One year ago at this very moment, my life was spinning out of control. About this time, the news was delivered in the ER that Zine had bilateral pulmonary embolisms! Not one but many in both lungs. And he had saddle emboli which allowed the clots to go from one lung to the other in two different places. I was worried about his blood counts from his chemo and I remember I kept asking the doctor about his blood counts and what impact this was going to have on his blood counts. I never will forget she looked at me and said I’m not concerned about that at this point. At this point, my goal is to keep your husband alive!
We were surrounded by church family until the wee hours of the morning! About 2 am, we were settled in ICU, had the charge nurse as our very attentive nurse and none of us realized the significance of what was going on around us…or else God just did a magnificent job of protecting us. Guess most people don’t spend a week in ICU for no good reason.
And then early morning, the unthinkable happened. I watched Zine’s respiration go down and down and down. So as you can imagine, as I watched his respirations go down to 9 and then 7 and then 3 times a minute, fear welled in my heart. I thought my husband was going to leave this earth about 4:00 in the morning.
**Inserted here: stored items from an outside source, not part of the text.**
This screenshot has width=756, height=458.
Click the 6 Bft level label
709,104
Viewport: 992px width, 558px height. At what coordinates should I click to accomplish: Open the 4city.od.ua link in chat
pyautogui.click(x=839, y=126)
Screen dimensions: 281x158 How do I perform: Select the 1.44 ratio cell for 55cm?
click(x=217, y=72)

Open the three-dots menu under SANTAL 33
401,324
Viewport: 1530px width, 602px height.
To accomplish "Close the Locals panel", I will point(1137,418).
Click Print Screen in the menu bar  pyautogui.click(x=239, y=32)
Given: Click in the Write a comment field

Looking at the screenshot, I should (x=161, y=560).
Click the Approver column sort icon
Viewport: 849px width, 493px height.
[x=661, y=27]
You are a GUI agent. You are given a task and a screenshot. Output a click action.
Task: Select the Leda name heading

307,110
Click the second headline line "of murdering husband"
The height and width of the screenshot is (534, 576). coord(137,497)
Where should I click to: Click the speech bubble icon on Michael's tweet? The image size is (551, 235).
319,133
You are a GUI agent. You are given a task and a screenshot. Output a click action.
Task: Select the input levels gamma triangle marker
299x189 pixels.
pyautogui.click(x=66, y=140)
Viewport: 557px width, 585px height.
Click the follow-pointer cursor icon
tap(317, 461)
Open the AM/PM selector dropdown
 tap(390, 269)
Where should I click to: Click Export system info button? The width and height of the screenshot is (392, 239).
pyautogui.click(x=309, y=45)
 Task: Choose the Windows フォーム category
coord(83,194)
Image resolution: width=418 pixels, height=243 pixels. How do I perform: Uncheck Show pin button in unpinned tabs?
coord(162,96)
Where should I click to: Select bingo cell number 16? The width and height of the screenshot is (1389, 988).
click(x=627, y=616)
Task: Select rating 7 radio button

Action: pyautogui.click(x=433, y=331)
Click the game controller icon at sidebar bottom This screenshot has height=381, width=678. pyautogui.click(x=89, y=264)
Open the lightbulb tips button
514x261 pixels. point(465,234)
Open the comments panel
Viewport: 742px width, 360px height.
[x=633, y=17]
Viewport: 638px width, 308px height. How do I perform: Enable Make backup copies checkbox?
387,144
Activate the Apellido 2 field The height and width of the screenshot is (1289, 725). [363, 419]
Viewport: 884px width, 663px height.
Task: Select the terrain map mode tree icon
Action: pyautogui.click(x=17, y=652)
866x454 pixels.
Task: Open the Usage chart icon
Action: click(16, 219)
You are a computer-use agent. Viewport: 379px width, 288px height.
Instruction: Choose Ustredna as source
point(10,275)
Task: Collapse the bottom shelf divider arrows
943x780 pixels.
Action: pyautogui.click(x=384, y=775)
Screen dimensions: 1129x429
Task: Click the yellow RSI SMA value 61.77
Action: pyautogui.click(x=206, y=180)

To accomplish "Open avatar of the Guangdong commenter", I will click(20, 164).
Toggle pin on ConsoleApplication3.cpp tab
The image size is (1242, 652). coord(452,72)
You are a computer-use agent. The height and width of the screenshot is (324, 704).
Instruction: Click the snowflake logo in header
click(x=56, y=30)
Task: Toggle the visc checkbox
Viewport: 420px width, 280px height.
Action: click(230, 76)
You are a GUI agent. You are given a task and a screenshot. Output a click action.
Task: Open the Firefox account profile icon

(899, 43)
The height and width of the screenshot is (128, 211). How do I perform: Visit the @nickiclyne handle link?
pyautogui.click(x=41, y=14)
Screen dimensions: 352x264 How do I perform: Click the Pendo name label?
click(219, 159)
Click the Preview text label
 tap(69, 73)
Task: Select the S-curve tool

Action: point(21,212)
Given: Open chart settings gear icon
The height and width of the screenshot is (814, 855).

There are many, many things about that night that I have not voiced at all! And I believe there are moments that I will never voice! And if God collects every tear in a bottle, I think he must have had gallon jugs that night. I am thankful that God spared his life. The pulmonologist looked at Zine the next afternoon and said I have NEVER seen anyone come in the hospital alive and their lungs be in the shape yours are! So I know beyond a shadow of a doubt, God sustained Zine’s life that night! I also know beyond a shadow of doubt, I carry pain from that night that will forever be present in my life. It was definitely a total life changing event in the life of my family!
Little did we know that this was the beginning of a complete year straight from the enemy himself! This might have been the first night I spent in the hospital with him, but it most definitely has not been the last. I think in the past year we have spent about 47 days in the hospital or rehab hospital or getting chemo or plasmapheresis.
I wish that no one had to go thru traumatic events. I wish I could erase several events from the past year. I wish traumatic events didn’t change who we were! I wish the depths of the pain could have been avoided. I wish that I would have had more faith. I wish that I would have handled the past years experiences better than I did. I wish Zine didn’t have MS. I wish my kids didn’t have to see and experience what they have. I wish I could process pain easier and better. I wish I had a time machine…I think I’d go back a few years and start all over from there. Surely the second time would be better!
But then I think, I’m so grateful that tonight I sit in my home, about to crawl in my bed…not sitting in an ER or ICU hospital room. I’m grateful that although it has felt at times that I have no faith….that my faith still remains today. I am grateful that in the depths of despair, God has comforted. I am grateful that although God and I have wrestled greatly (and still do sometimes)…but grateful that He has had so much patience with me.
And then…I’m hopeful. I’m hopeful that I have been at the lowest point and am now climbing out of the pit. I am hopeful that my faith has increased so that when the next trial comes, my faith will be stronger. I am hopeful that God is doing a new thing and that new thing is really good. I am hopeful that God is orchestrating healing. Healing of emotions. Healing of physical ailments. Healing of depression and anxiety. I am hopeful that I am being transformed to be more like Him. I think I’ve been less like Him in the past year than ever. But I’m hopeful that all the wrestling God and I have done is transforming me for good! I’m hopeful that God will use our lives to make a difference in others lives. I’m hopeful that one day Zine Brooks Smith won’t have MS.
And tonight, I’m going to bed reliving this night a year ago. But I’m reliving it with gratitude of all that God has done in the middle of chaos.